In the 1980s, a variation of the concept of the third age arose – ‘Freedom 55’ – a model that originated as a Canadian ad campaign by London Life Company to encourage people to invest and save money in order to be able to retire at age 55, rather than 65, and to retire well (Swystun, 2018). In Canada, for a time prior to 2008, the Freedom 55 image represented the endless possibilities of a financially secure life of leisure in early retirement, living a carefree life of perfect health and happiness, with the freedom to travel the world and enjoy life, with no worries or responsibilities to hinder that ideal life (Krashinsky, 2012). However, in Canada even before the financial crisis of 2008, in the1990s and early 2000s these dreams of a stress-free and financially secure third age were only available to a select group of people. After the financial crisis of 2008, followed by the 2020 coronavirus pandemic, boomers in contemporary Canadian society (and in much of the Western world) found that they had even fewer options available to them in their third age. Freedom 55 had been reduced to a fantasy for all but a very select few individuals (Krashinsky, 2012). However, with the financial and societal insecurity of the past decade, ‘Freedom 85’ has been making headway as a replacement phrase. The options of early retirement or financial security that existed for some people prior to 2008 in Canada (and the US) are now distant memories for many other individuals, while in the US, a 2011 poll conducted in the US by the Associated Press and revealed that:

“Baby Boomers fear retirement and are actively worried about their financial future. 44% of Boomer-aged Americans (born between 1946 and 1965) are not confident they’ll have enough money to live comfortably in retirement, [while] 57% say they lost money during the recession; and 42% of those affected say that’s why they’re delaying their retirement” (, 2011).
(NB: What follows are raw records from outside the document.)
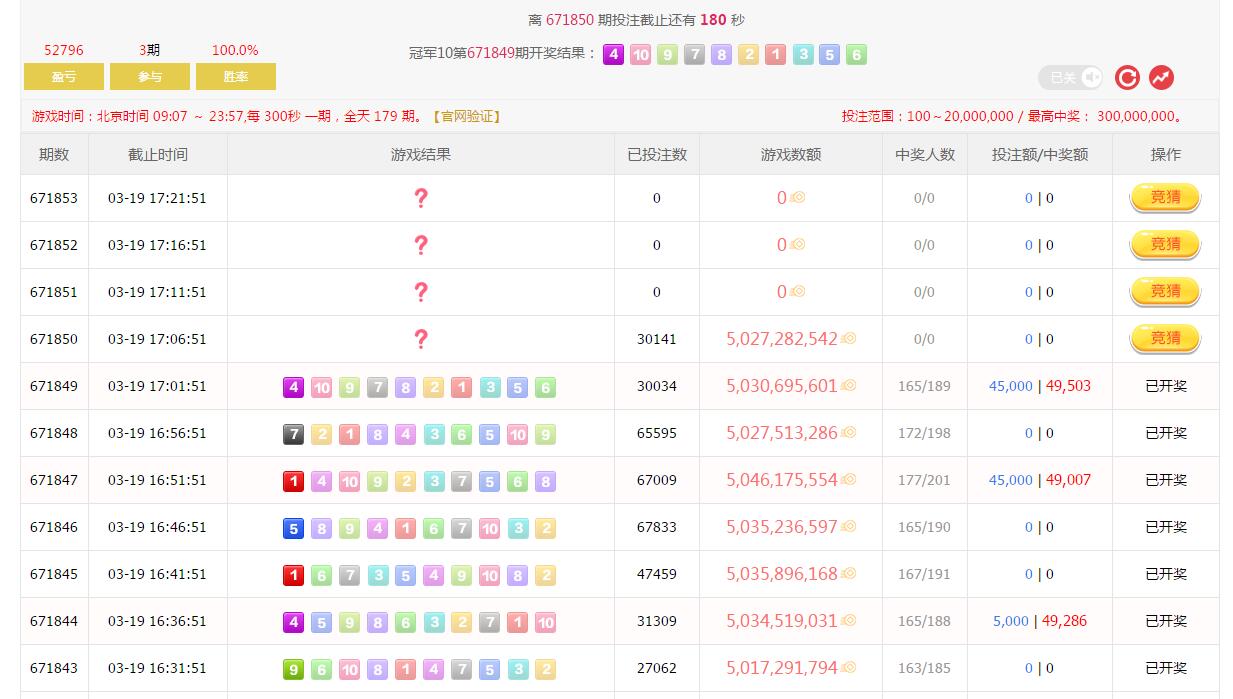1233x699 pixels.
Task: Click the 盈亏 button
Action: pos(64,77)
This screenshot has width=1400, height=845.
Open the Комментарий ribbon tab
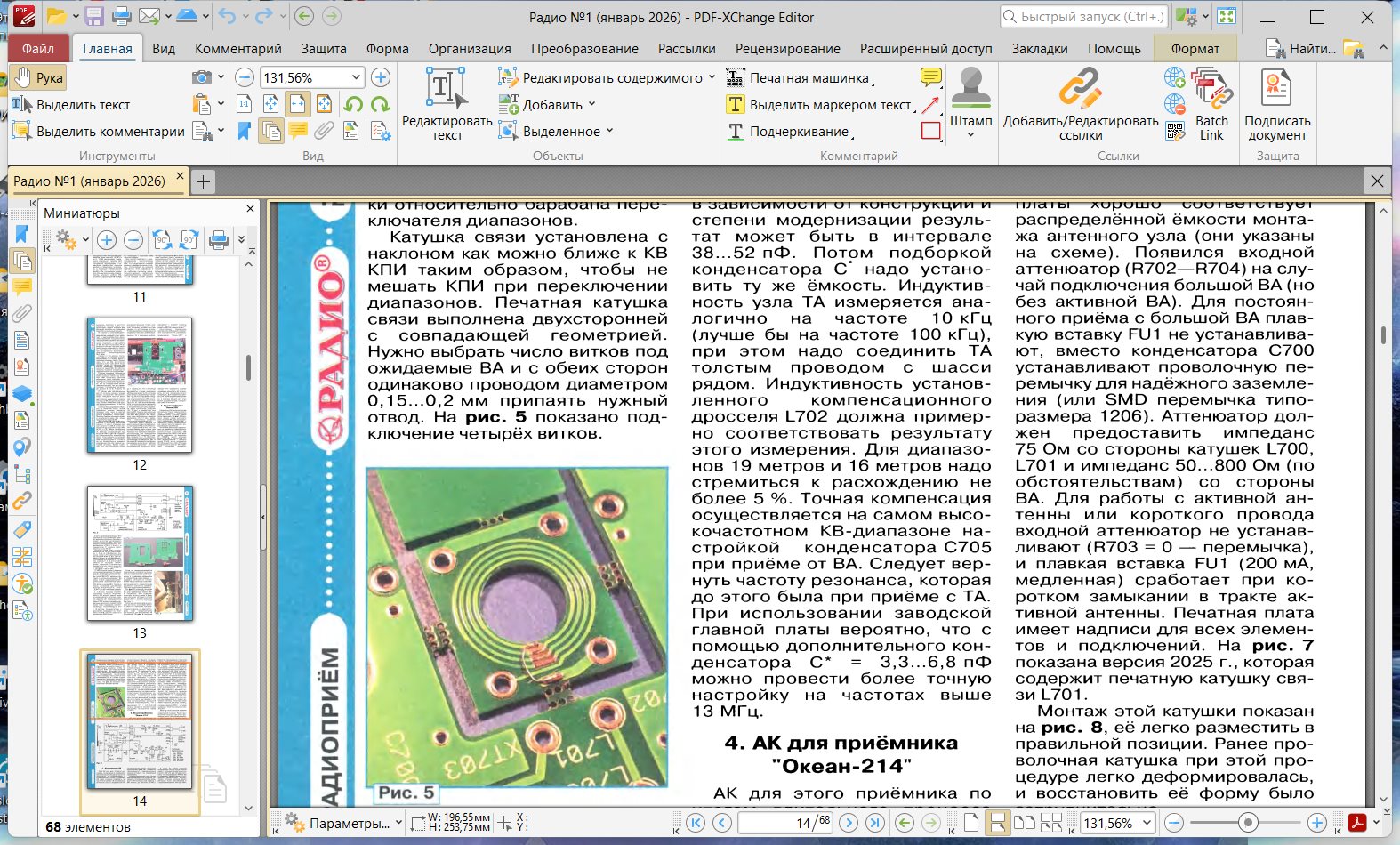(x=237, y=49)
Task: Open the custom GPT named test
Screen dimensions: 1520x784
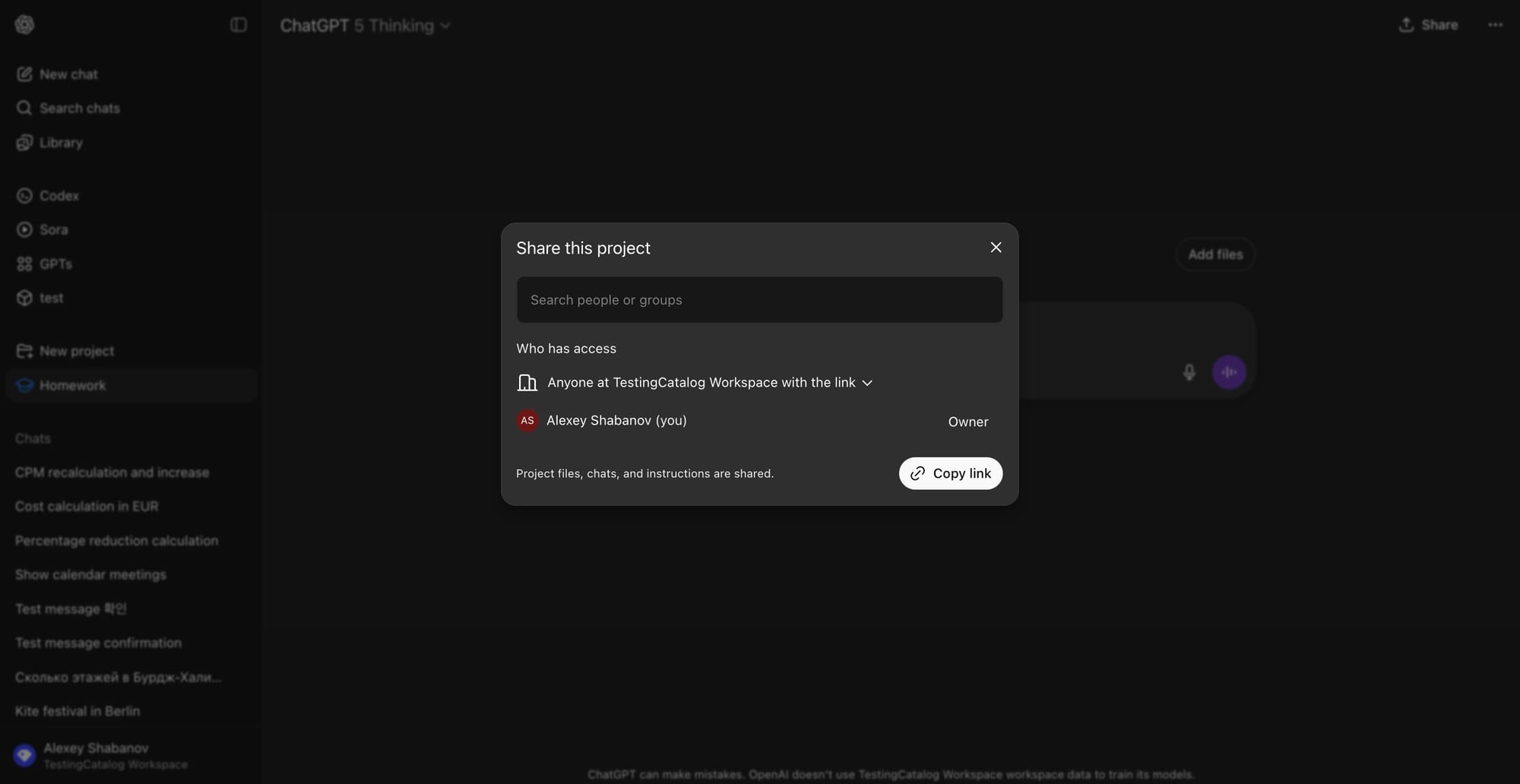Action: tap(51, 297)
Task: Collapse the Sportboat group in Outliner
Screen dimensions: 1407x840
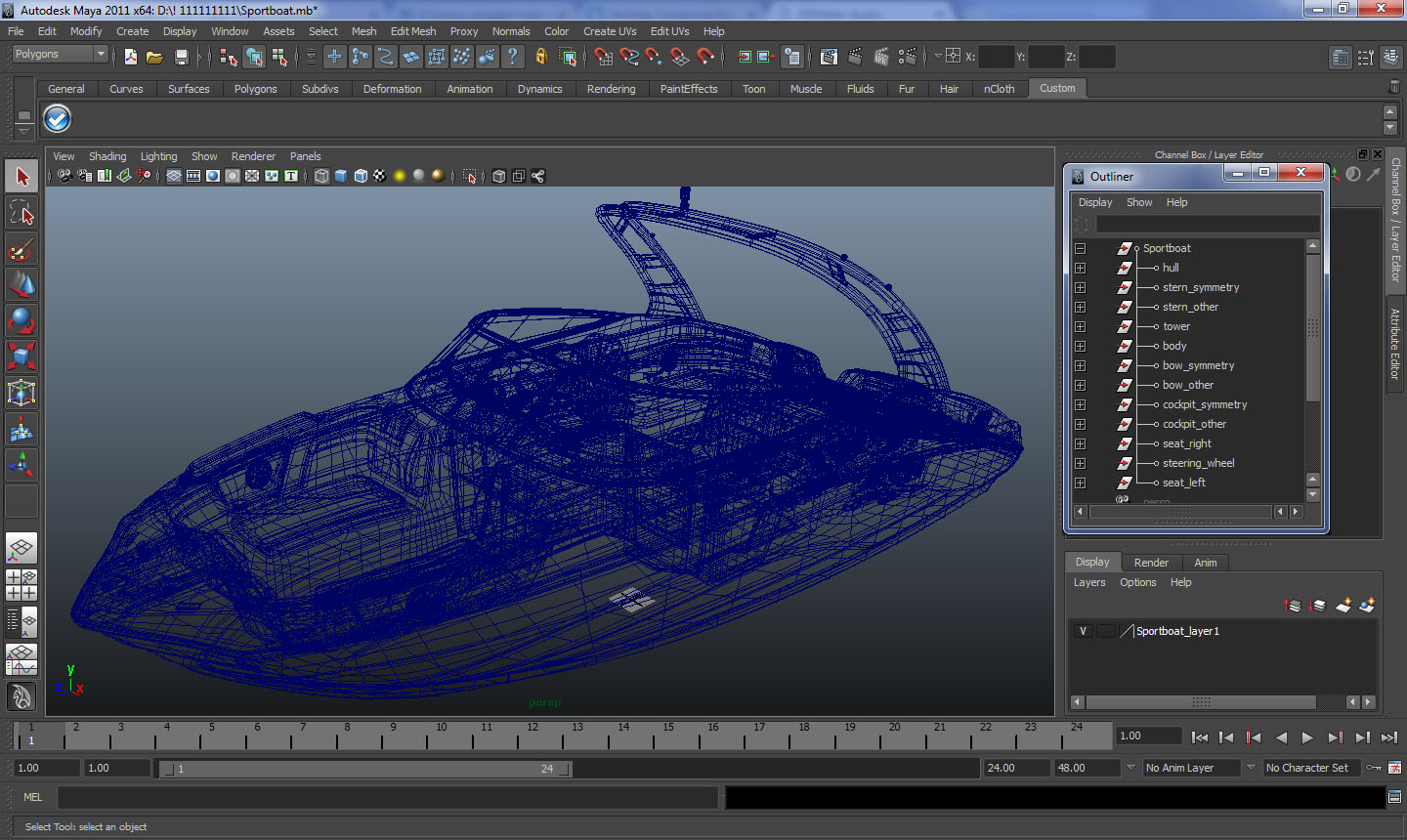Action: click(x=1080, y=248)
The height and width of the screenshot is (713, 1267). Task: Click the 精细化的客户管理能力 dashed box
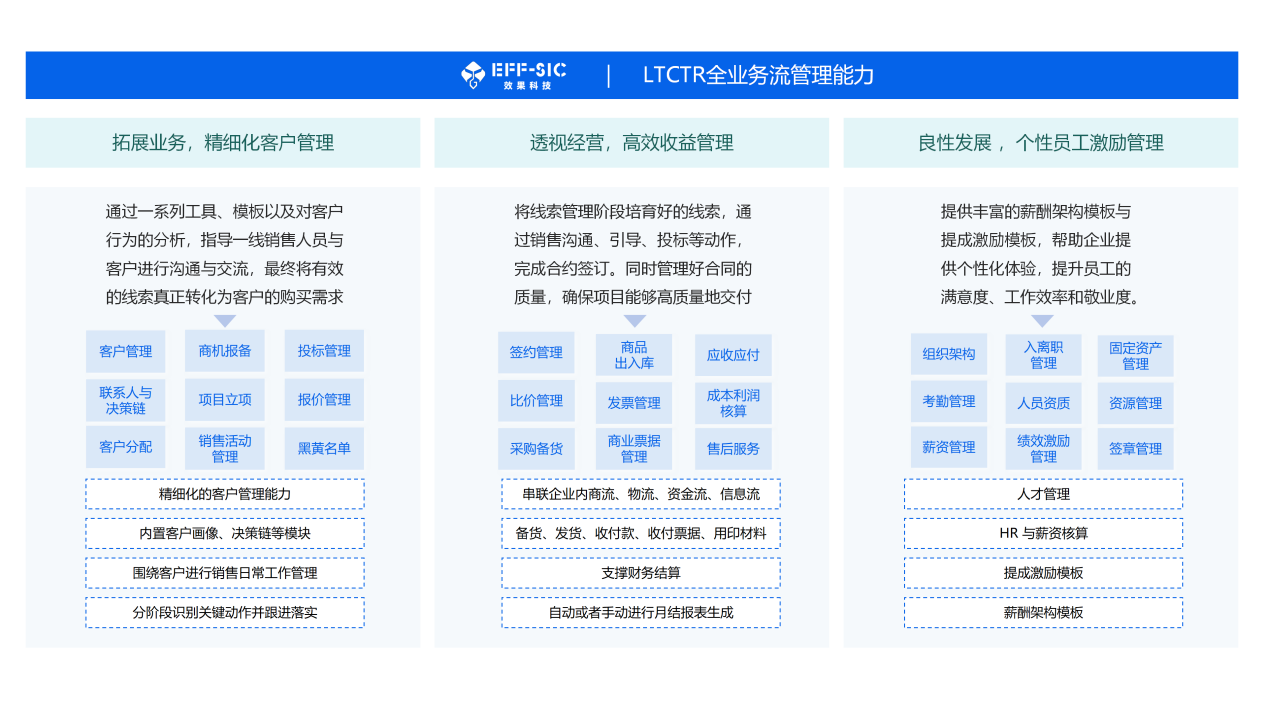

Based on the concept of “successful aging,” these models of older age attempt to dispel the myth that aging inevitably means decline and lack of function and ability and propose instead that a healthy and active life can be the norm for older adults. It should be noted that Butler’s early definition of productive aging as “avoidance of disease or disease susceptibility, high cognitive capacity, and active engagement with life,” (Butler & Gleason, 1985) is remarkably similar to the three main tenets of Rowe and Kahn’s successful aging model described above. Like Butler, Rowe and Kahn included the importance of activity in the lives of older adults and active engagement with a primary focus on “interpersonal relations and productive activity” (p. 433). They also made a distinction between two groups of “non-diseased” older adults: “usual (non-pathologic but high risk)” and “successful (low risk and high function),” with a goal of stimulating research that would identify the determinants of successful aging and develop interventions that would have the potential to reduce the number of adults in the usual category (p. 433). However, Rowe and Kahn (1998) emphasize that the primary components of successful aging are nevertheless hierarchically arranged with the biomedical aspects taking precedence over social engagement and active participation in life (p. 39). Over time as critiques arose over the definition, Rowe and Kahn came to enhance the model of successful aging and placed more of an emphasis on “active engagement with life” (Holstein & Minkler, 2003). With the biomedicalperspective forming the foundation, the focus of successful aging is on enhancing mental and physical health functioning which results in increasing longevity, while reducing disability and the frailty caused by mental and physical decline (Rowe & Kahn, 1997; Seeman, et al. 1994; Kahana, et al., 2003).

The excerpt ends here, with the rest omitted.